Despite the positive experience Megan had in her education program and connecting to her culture, she still struggled every day with her mental health issues, particularly social anxiety.
She had her first major panic attack in university and thought she was having a stroke. She also lives with agoraphobia, and at one point, she didn’t leave her house for a month. And she lives with PTSD from a traumatic experience that happened to her in her early 20s.
Megan has taken trauma counselling, which helped her identify what her triggers are. She’s doing exposure therapy as well, like going to malls. At one time, being in a busy public place would have brought about a panic attack.
“It’s the hardest work I’ve ever done,” she said. “And it’s something I’m continuing to journey through.”
Megan also has a service dog – a Shih Tzu named Luna, who alerts Megan when she’s about to get dizzy from the onset of a panic attack.
Megan wants people to know that mental health issues aren’t a choice.

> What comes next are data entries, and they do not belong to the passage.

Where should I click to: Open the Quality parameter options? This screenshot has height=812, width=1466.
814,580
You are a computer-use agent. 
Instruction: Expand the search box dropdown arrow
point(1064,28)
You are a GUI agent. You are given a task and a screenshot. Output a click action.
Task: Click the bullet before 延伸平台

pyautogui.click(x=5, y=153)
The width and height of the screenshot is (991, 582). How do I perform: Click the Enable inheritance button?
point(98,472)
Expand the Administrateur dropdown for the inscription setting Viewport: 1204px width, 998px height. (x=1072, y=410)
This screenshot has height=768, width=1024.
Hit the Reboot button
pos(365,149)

“I’ve lost jobs because of my anxiety,” she said. “Some people think I should just suck it up.”
Megan believes there is less of a mental health stigma than there used to be, but it’s definitely still there, and further, mental health and physical health are not treated the same.
“I say to people, ‘If I were a diabetic, would you tell me not to take my insulin?’ I really want to educate people about mental health and help end the stigma,” she said.
One of the best supports Megan has found for her mental health comes from her experience as a mentor.
For over two years, Megan has been a mentor with the Butterfly Club, a program offered by Ka Ni Kanichihk, a donor-supported United Way Winnipeg agency partner.
“Ka Ni Kanichihk has made a world of difference for me; it’s been a lifesaver,” Megan said. “I’m able to stay connected to my Indigenous culture and help these amazing children discover theirs.”
The Butterfly Club engages, encourages, and supports Indigenous girls and Two Spirit youth ages 9-13 in cultural, social, and leadership development.
“I wanted to be that person for a child that I didn’t have growing up,” she said. “It was my mom and I against the world.”
Megan mentors once a week but said she drops by all the time because it feels like home.
“We even say, ‘it’s time for a family meeting,’” she said. “We want to be the safe space for all the kids. And I’m so grateful to them for letting me into their world. They support me as much as I support them. And the kids open up to me because they know I get it.”
Megan is also completing her Inner City Social Work Program at the University of Manitoba.
“I want to find a job that makes me as happy as being a mentor,” she said. “And for kids to feel supported by the community, that’s huge.”
Megan looks forward to a bright future.
“Now I have real support,” she said. “I hit the mom jackpot, I have a job I love, and my practicum. And I don’t feel alone anymore.”